Hello Sir...thank you for your interest in my RU-vid site. It was put together a while ago with an interest in reaching out to those interested in power systems. I have since expanded these as part of 14 courses related to electrical power and they are located on EEP - (Electrical Engineering Portal). My courses may be found by going to: academy.electrical-engineering-portal.com/courses...and selecting Graham Van Brunt P. Eng., B.Sc. after hovering over the "Authors" heading. The costs look expensive, but they are always heavily discounted. You will not be disappointed in any of them.
Hello...thank you for your interest in my RU-vid site. It was put together a while ago with an interest in reaching out to those interested in power systems. I have since expanded these as part of 14 courses related to electrical power and they are located on EEP - (Electrical Engineering Portal). My courses may be found by going to: academy.electrical-engineering-portal.com/courses...and selecting Graham Van Brunt P. Eng., B.Sc. after hovering over the "Authors" heading. The costs look expensive, but they are always heavily discounted. You will not be disappointed in any of them.
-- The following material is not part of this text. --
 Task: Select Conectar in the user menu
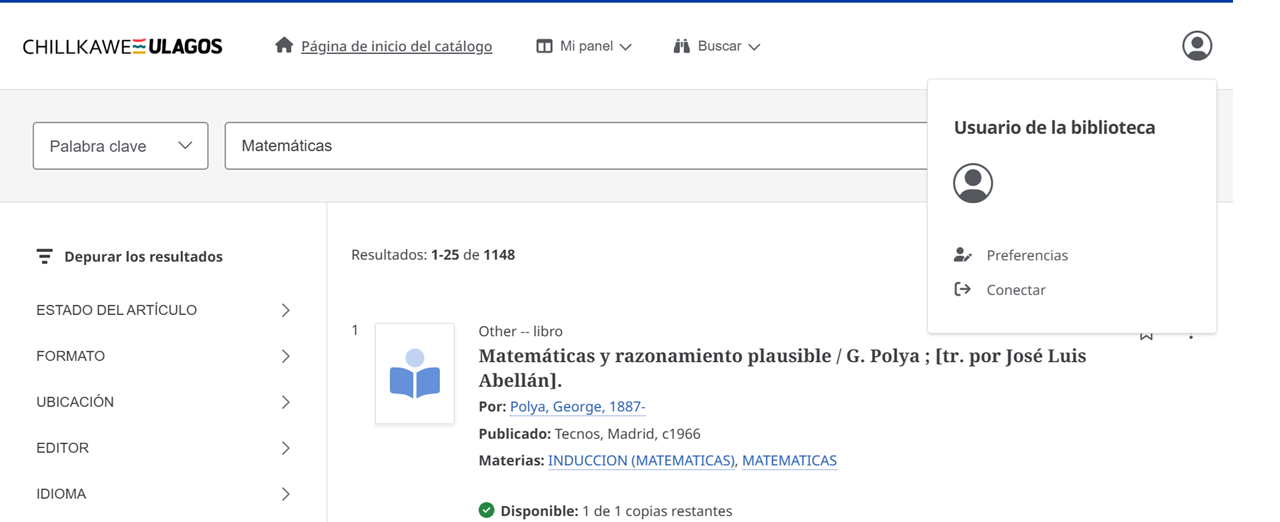(x=1015, y=290)
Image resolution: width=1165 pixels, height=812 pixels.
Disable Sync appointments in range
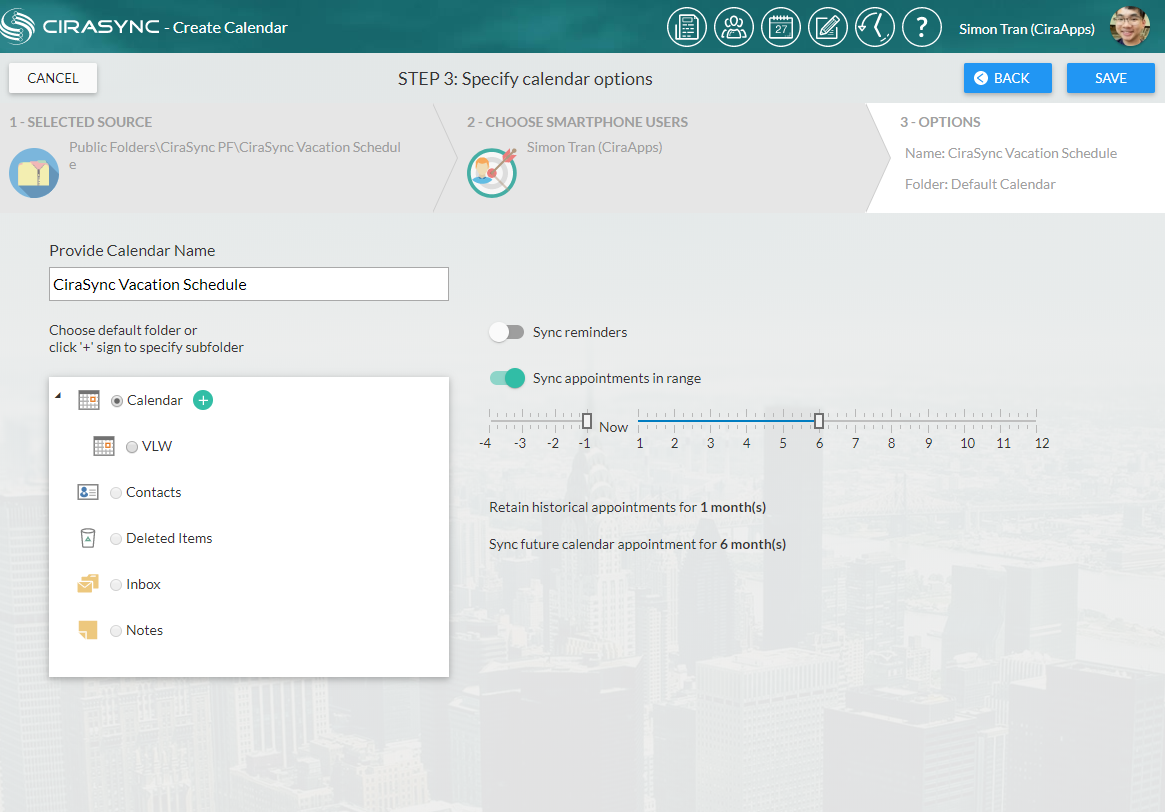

The equations are not messed up...each component has an A, B & C phase. The Positive sequence A, B & C phases are separated by 120 degrees as the Negative sequence A, B & C phases are separated by 120 degrees. The 0 sequence A, B & C phases are in phase with each other. The A phases of each component will vary relative to each other as do the B & C phases of each component.
If you plug in the phasors into the expressions, you cannot possibly arrive at the results. Your results are correct, but you have displayed the expressions incorrectly
Hello Sir...thank you for your interest in my RU-vid site. It was put together a while ago with an interest in reaching out to those interested in power systems. I have since expanded these as part of 14 courses related to electrical power and they are located on EEP - (Electrical Engineering Portal). My courses may be found by going to: academy.electrical-engineering-portal.com/courses...and selecting Graham Van Brunt P. Eng., B.Sc. after hovering over the "Authors" heading. The costs look expensive, but they are always heavily discounted. You will not be disappointed in any of them.
Very intuitive explanations and very profesional. Can you just explain further on the start of 39:08, on how a to power negative2 become simply a, thanks.
From 16:40 u can see that a^(-1) = a^2, from this we understand that a^2=1/a hence while finding a^(-2) we substitute 1/a instead of a^2 in the equation a^(-2)=1/a^2 therefore we get a^(-2)=1/(1/a) which is nothing but 'a'
Hello...thank you for your interest in my RU-vid site. It was put together a while ago with an interest in reaching out to those interested in power systems. I have since expanded these as part of 14 courses related to electrical power and they are located on EEP - (Electrical Engineering Portal). My courses may be found by going to: academy.electrical-engineering-portal.com/courses...and selecting Graham Van Brunt P. Eng., B.Sc. after hovering over the "Authors" heading. The costs look expensive, but they are always heavily discounted. You will not be disappointed in any of them.